Directions: Reproduce the material below word for word, starting at the line that contains "At what coordinates" and ending at the line that contains "tap(74, 210)", with both of those lines included. Leave the pictures out of your answer.

Records shown:
━━━━

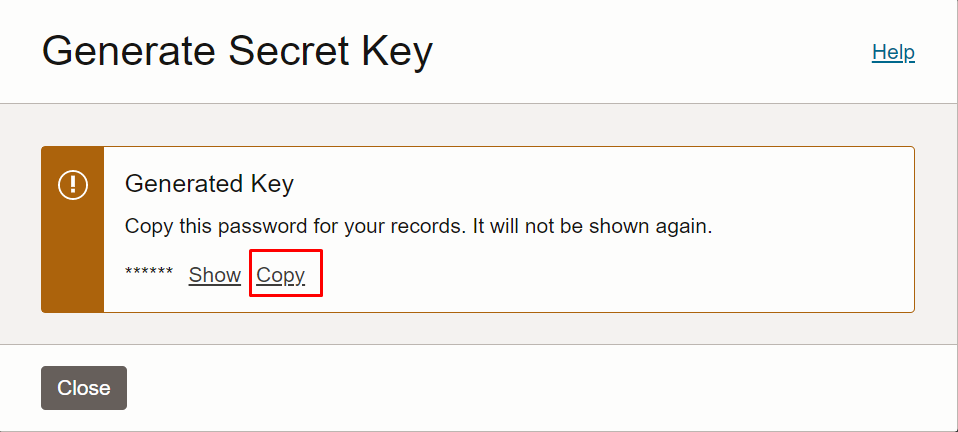Screen dimensions: 958x432
Task: Select the Generated Key heading
Action: [209, 184]
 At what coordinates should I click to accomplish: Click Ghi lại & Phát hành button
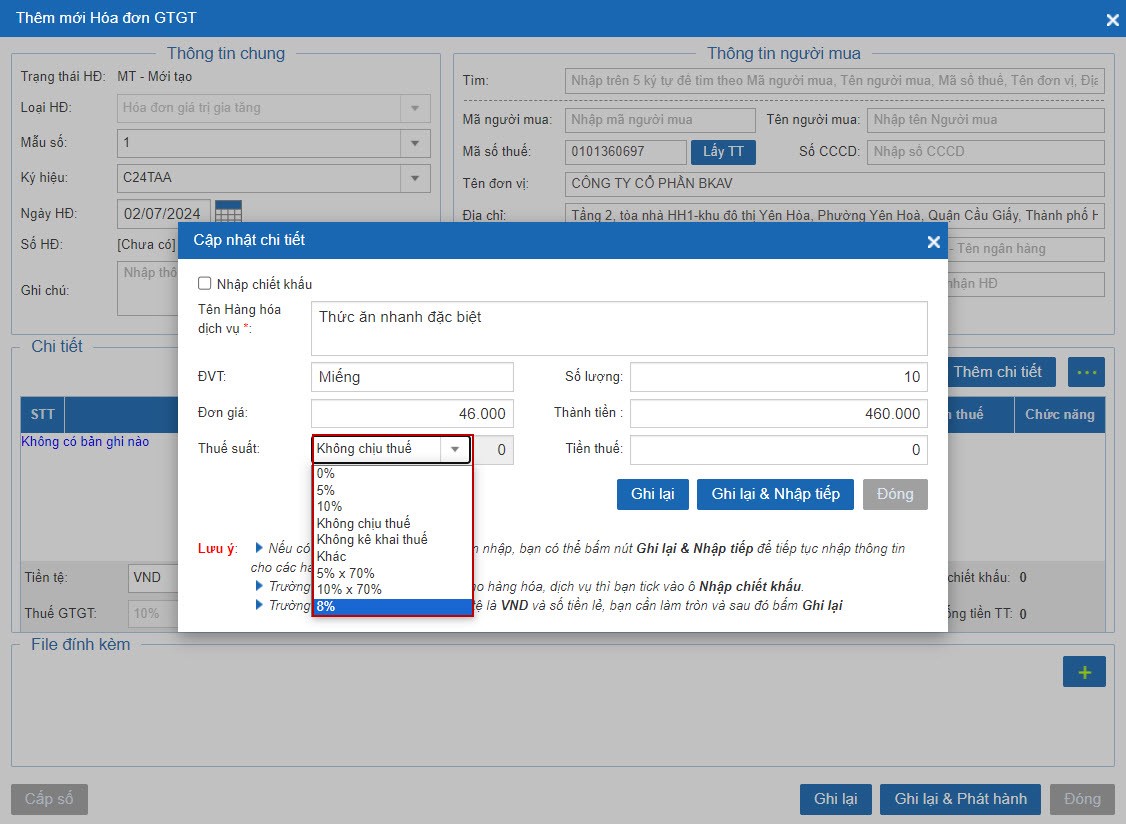point(960,799)
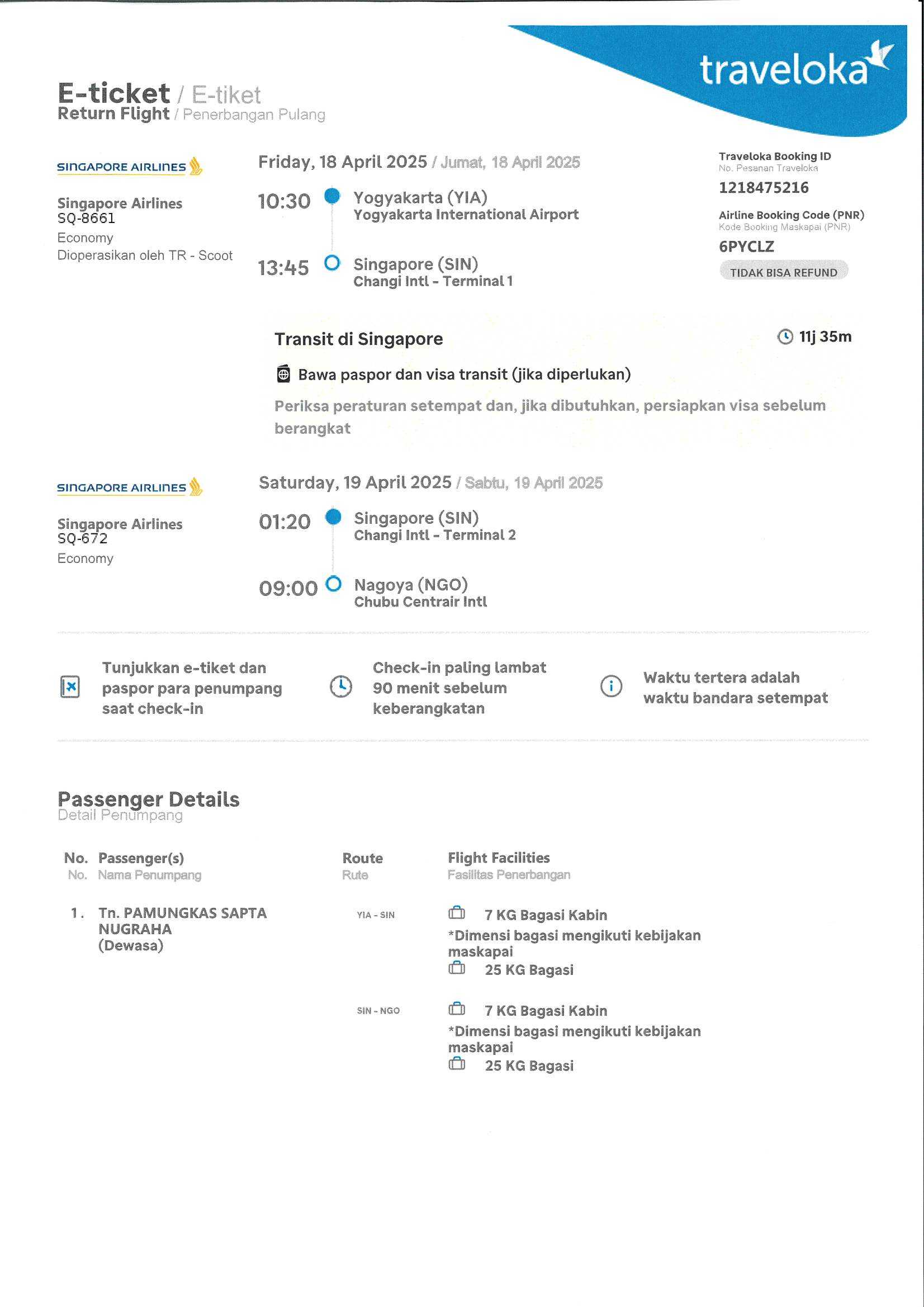Click the Flight Facilities column header
Screen dimensions: 924x1307
click(499, 858)
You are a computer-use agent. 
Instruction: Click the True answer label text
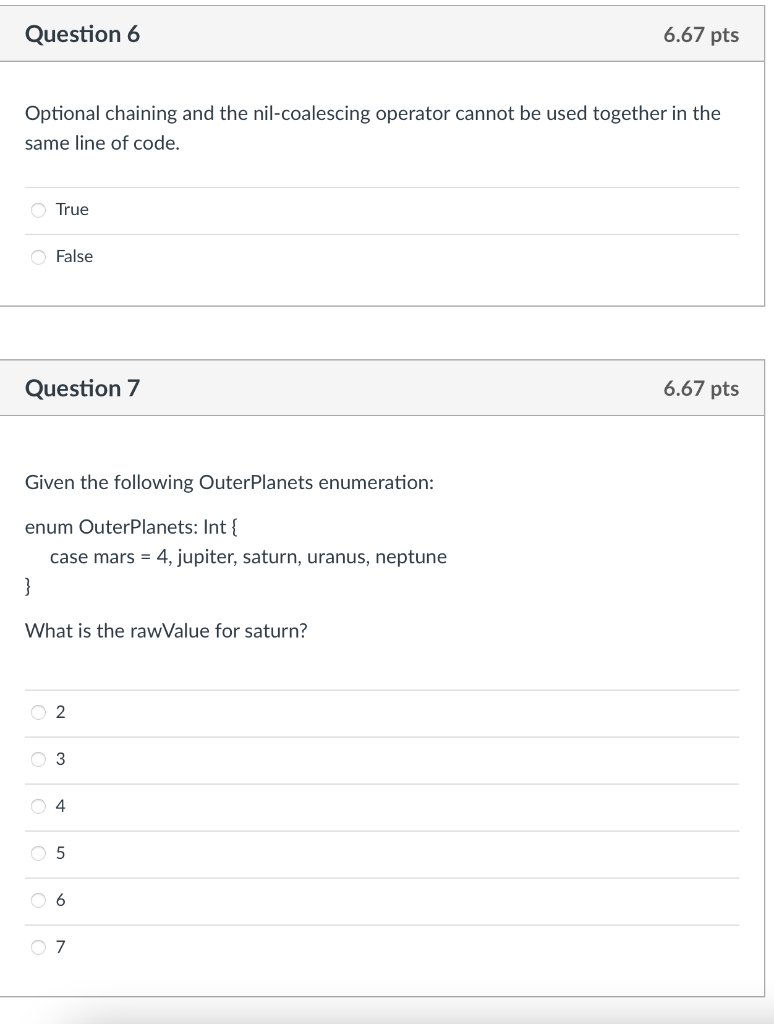tap(74, 210)

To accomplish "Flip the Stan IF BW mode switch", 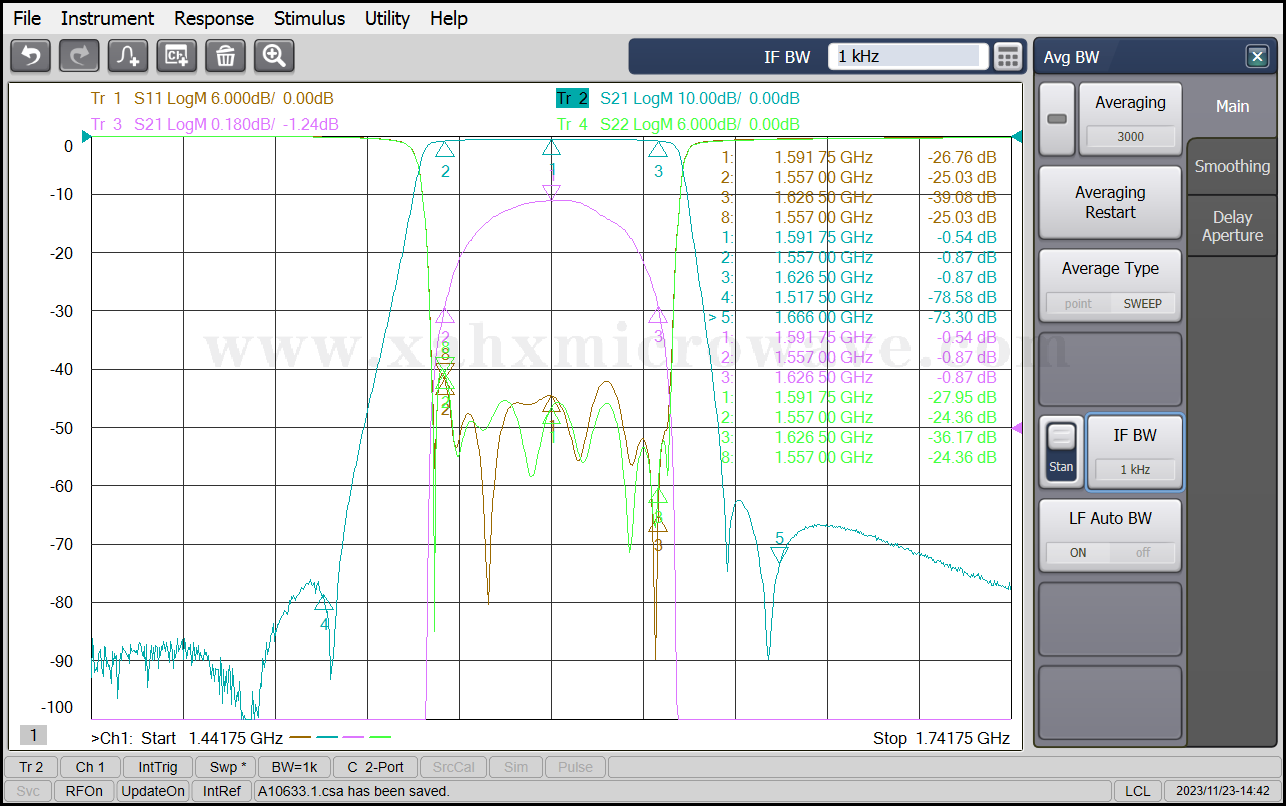I will coord(1062,451).

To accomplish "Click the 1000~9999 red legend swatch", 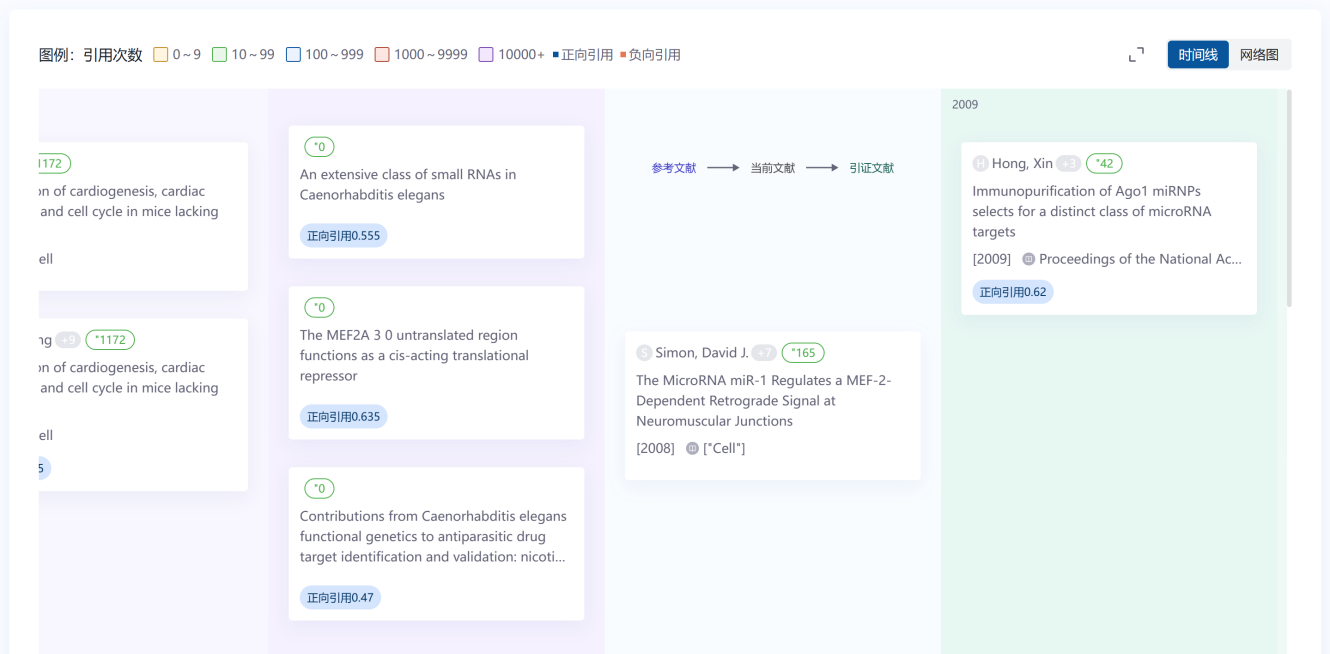I will (x=382, y=55).
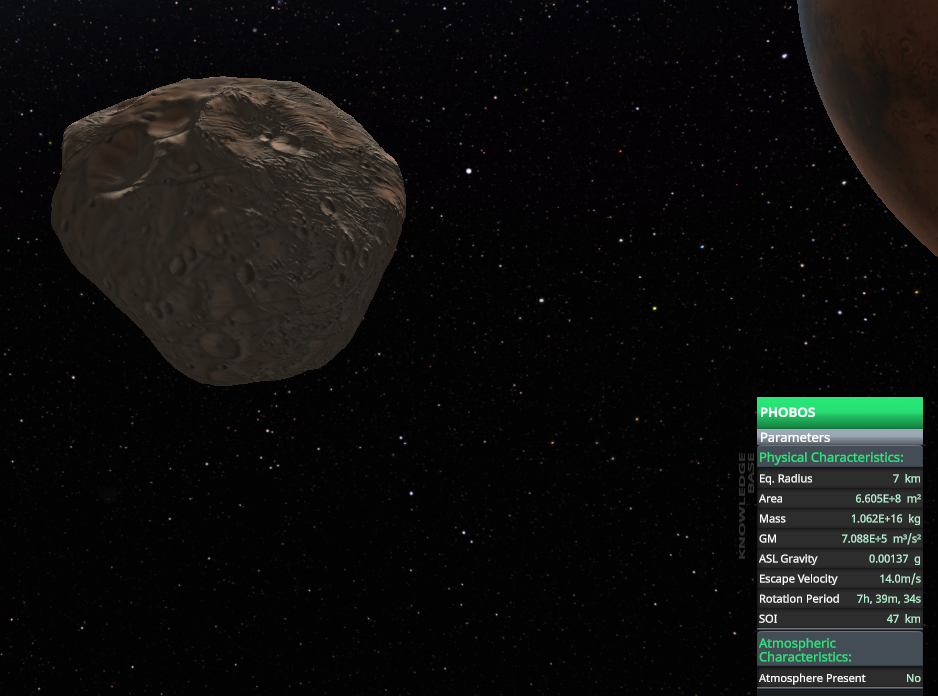This screenshot has height=696, width=938.
Task: Click the No value beside Atmosphere Present
Action: 913,678
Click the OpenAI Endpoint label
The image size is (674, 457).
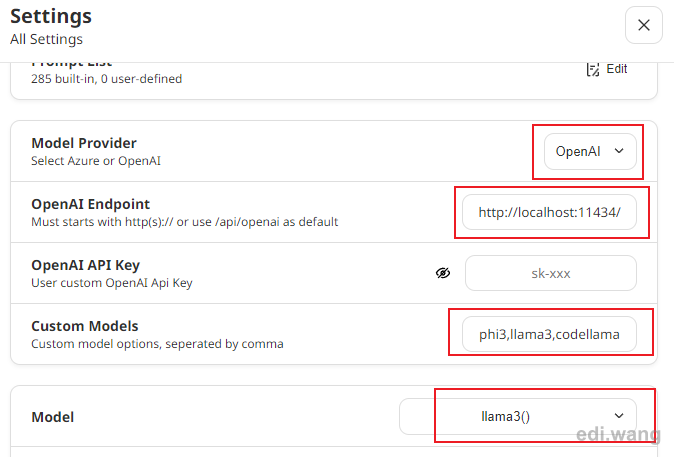click(91, 204)
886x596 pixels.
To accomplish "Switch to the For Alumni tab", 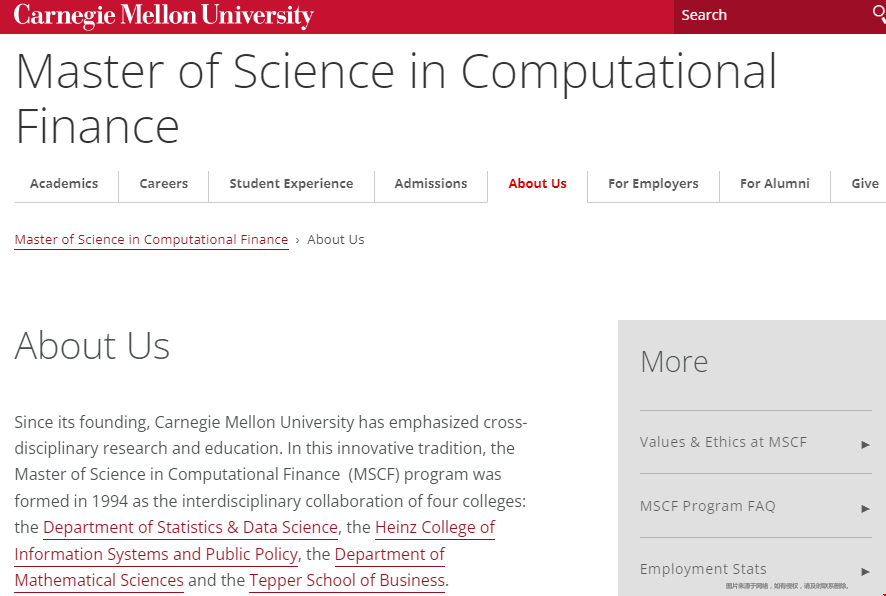I will 775,184.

━━━━

The reply:
 At what coordinates should I click to accomplish: Click Ghi lại & Phát hành button
point(960,799)
Click the Flight Facilities column header
Screen dimensions: 924x1307
click(499, 858)
You are a computer-use agent. 
Instruction: Click the True answer label text
tap(74, 210)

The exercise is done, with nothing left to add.